*** Opening of EXERCISE DATA ***

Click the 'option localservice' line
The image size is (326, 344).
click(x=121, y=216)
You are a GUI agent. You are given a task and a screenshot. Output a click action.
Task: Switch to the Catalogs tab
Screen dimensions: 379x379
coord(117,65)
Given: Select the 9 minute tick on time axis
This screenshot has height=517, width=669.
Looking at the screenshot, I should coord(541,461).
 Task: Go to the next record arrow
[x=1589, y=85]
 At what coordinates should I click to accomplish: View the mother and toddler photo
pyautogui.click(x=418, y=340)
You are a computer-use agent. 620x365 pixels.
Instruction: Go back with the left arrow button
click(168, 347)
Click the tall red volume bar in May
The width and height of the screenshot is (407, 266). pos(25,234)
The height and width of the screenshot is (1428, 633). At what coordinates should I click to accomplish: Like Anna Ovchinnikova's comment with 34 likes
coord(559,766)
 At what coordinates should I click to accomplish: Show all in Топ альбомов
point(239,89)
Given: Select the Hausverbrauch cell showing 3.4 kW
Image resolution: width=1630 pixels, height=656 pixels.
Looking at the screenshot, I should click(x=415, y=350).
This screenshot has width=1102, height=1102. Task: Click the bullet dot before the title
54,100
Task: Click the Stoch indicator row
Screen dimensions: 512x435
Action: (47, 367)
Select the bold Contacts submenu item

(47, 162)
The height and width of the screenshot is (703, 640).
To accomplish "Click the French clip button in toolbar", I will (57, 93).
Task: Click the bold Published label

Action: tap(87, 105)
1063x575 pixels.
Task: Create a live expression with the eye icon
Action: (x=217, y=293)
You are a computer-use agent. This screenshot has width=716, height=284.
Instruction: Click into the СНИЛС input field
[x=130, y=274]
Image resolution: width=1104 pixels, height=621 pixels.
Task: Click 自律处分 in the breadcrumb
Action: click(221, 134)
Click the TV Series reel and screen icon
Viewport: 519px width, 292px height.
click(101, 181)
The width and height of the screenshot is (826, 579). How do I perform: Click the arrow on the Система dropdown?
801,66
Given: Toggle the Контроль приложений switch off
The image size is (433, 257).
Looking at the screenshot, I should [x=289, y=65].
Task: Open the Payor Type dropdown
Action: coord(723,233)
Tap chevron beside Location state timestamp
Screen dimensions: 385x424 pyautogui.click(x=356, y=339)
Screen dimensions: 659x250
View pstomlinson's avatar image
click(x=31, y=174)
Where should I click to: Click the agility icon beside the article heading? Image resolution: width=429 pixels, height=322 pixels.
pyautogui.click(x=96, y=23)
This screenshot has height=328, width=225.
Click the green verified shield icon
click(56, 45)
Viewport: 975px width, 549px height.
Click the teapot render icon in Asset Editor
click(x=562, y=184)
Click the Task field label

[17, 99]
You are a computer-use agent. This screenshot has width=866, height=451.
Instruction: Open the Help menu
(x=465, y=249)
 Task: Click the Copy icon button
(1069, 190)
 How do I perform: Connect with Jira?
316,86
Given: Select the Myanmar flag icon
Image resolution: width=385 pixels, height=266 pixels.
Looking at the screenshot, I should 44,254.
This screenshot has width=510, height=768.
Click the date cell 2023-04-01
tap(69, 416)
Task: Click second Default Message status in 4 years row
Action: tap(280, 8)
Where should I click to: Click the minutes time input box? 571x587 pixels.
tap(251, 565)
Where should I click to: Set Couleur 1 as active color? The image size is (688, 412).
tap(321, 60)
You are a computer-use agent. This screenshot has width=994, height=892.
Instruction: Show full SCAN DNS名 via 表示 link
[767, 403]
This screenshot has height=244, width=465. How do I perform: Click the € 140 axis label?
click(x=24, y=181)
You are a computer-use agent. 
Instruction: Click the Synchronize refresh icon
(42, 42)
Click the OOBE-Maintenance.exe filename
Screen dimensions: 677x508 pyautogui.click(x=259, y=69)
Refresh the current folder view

*** Close of EXERCISE DATA ***

→ **WORK TO COMPLETE**: Beginning with the line above that contains "Click the green verified shield icon", copy each line exactly up to and including the line that contains "Given: Select the Myanmar flag icon", and go no further.

→ **RESPONSE BELOW**:
Click the green verified shield icon
click(56, 45)
Viewport: 975px width, 549px height.
Click the teapot render icon in Asset Editor
click(x=562, y=184)
Click the Task field label

[17, 99]
You are a computer-use agent. This screenshot has width=866, height=451.
Instruction: Open the Help menu
(x=465, y=249)
 Task: Click the Copy icon button
(1069, 190)
 How do I perform: Connect with Jira?
316,86
Given: Select the Myanmar flag icon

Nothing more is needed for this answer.